RECORDED INFORMATION:

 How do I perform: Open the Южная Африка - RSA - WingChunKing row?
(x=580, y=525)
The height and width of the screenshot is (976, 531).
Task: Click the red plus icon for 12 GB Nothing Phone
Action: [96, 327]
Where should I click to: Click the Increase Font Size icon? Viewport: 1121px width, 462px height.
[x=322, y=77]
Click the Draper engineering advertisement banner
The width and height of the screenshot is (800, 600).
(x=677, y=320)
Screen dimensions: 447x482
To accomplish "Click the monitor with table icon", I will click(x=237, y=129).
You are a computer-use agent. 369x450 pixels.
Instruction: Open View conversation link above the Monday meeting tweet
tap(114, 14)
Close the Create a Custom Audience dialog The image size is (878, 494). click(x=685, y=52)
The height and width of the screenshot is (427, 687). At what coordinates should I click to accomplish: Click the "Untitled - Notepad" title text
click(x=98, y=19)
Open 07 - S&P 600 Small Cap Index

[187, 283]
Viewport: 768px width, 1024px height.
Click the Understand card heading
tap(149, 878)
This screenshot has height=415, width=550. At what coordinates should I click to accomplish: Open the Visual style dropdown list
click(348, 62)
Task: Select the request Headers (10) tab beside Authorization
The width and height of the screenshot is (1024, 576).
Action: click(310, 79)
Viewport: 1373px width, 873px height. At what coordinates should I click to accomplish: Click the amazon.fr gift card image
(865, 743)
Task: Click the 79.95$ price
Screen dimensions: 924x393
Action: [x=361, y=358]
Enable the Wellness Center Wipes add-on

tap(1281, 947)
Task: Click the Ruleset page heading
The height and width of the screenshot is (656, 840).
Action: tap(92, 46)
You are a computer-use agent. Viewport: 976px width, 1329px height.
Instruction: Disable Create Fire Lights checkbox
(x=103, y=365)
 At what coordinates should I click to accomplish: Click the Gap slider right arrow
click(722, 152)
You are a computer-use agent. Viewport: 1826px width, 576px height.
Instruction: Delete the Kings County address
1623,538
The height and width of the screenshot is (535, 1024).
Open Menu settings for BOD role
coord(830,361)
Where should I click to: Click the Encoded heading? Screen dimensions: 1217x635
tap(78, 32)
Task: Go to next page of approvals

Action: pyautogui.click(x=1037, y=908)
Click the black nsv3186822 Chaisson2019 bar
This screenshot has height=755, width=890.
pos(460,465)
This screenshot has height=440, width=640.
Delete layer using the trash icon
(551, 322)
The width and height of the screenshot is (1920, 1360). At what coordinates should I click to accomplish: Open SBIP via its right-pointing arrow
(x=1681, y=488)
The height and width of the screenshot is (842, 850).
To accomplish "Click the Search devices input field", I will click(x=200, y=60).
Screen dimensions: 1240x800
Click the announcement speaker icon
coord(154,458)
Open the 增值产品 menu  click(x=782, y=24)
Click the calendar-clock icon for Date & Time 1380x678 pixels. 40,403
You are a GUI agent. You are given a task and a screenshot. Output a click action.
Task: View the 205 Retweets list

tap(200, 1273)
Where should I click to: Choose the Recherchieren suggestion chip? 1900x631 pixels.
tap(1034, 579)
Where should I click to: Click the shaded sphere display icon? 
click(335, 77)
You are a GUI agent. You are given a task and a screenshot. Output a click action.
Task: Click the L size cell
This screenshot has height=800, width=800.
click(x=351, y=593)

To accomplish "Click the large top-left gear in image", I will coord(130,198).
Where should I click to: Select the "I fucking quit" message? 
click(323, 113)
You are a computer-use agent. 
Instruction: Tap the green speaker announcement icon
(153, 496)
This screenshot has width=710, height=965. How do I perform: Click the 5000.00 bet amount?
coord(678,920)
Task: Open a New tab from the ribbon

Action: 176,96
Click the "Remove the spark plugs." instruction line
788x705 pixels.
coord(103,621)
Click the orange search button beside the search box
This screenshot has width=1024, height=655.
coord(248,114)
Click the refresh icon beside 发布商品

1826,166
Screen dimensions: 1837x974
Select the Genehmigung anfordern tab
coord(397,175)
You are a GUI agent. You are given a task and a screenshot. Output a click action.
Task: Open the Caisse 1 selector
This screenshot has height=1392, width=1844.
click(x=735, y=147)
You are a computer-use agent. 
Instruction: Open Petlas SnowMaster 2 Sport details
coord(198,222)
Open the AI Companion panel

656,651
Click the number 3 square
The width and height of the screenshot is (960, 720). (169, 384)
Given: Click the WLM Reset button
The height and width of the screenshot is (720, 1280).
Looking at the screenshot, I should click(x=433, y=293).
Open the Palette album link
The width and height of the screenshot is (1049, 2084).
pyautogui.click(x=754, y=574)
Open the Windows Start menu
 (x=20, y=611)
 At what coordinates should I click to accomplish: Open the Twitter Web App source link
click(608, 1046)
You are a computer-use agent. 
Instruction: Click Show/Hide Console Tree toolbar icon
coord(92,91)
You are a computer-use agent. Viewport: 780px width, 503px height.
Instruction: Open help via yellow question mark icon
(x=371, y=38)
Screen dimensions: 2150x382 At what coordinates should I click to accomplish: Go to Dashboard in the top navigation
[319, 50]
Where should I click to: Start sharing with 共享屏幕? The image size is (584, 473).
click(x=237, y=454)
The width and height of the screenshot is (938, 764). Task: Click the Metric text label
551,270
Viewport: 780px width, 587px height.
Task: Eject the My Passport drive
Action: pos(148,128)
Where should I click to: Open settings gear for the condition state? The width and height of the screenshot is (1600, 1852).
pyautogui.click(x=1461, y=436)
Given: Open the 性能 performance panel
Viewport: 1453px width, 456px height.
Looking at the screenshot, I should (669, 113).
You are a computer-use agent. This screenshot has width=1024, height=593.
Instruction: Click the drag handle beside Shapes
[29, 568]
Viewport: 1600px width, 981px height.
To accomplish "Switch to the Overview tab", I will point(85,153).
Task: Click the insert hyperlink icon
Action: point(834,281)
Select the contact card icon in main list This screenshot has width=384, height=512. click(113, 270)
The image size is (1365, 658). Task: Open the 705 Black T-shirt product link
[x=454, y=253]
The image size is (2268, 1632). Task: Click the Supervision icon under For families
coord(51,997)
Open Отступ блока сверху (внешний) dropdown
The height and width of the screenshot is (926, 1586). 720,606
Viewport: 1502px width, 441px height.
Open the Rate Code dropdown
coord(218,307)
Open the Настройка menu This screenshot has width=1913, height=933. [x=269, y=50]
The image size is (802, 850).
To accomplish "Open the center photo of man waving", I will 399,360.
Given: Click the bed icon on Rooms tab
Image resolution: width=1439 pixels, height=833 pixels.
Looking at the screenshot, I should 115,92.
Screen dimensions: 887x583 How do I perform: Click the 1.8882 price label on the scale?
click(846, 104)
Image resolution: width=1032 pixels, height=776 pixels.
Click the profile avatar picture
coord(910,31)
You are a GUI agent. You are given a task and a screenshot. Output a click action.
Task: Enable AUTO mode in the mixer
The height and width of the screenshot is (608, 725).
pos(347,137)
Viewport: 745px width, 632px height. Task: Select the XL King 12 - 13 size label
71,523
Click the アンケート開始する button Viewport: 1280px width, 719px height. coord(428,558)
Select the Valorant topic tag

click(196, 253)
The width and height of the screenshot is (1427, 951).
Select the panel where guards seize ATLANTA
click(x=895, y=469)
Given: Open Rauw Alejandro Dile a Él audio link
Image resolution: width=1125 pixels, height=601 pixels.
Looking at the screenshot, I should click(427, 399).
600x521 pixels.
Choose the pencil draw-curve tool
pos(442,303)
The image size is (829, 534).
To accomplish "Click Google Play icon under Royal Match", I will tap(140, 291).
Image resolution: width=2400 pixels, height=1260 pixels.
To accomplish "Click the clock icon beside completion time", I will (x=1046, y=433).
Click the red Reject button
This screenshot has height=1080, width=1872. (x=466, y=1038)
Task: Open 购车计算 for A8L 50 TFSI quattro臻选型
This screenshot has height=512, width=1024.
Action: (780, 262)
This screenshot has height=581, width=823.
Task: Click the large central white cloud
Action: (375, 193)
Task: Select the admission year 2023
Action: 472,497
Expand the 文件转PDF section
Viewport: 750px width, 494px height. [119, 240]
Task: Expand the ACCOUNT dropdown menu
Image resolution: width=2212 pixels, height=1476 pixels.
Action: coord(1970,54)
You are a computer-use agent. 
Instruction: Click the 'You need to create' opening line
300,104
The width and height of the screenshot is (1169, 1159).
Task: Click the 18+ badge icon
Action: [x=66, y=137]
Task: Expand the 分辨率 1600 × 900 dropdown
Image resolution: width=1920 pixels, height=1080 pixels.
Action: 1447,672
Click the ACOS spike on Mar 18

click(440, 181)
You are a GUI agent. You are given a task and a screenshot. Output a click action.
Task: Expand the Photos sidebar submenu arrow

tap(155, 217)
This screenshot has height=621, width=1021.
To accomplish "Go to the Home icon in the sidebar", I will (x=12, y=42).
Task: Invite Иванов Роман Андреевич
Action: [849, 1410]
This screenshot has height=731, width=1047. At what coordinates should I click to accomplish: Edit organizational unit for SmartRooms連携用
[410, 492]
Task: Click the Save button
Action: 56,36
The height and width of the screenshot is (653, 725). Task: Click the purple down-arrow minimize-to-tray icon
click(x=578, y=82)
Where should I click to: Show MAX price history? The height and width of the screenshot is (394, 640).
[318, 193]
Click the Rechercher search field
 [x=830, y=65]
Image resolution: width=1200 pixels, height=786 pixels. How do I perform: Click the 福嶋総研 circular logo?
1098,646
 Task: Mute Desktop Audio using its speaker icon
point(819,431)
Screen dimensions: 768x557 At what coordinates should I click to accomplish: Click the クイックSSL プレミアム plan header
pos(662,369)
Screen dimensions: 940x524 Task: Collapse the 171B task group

EXERCISE GOAL:
Every line of the listing that holds the word "clock" is to be found and copied.

OUTPUT FOR THIS TASK:
Click the calendar-clock icon for Date & Time 1380x678 pixels. 40,403
To accomplish "Click the clock icon beside completion time", I will (x=1046, y=433).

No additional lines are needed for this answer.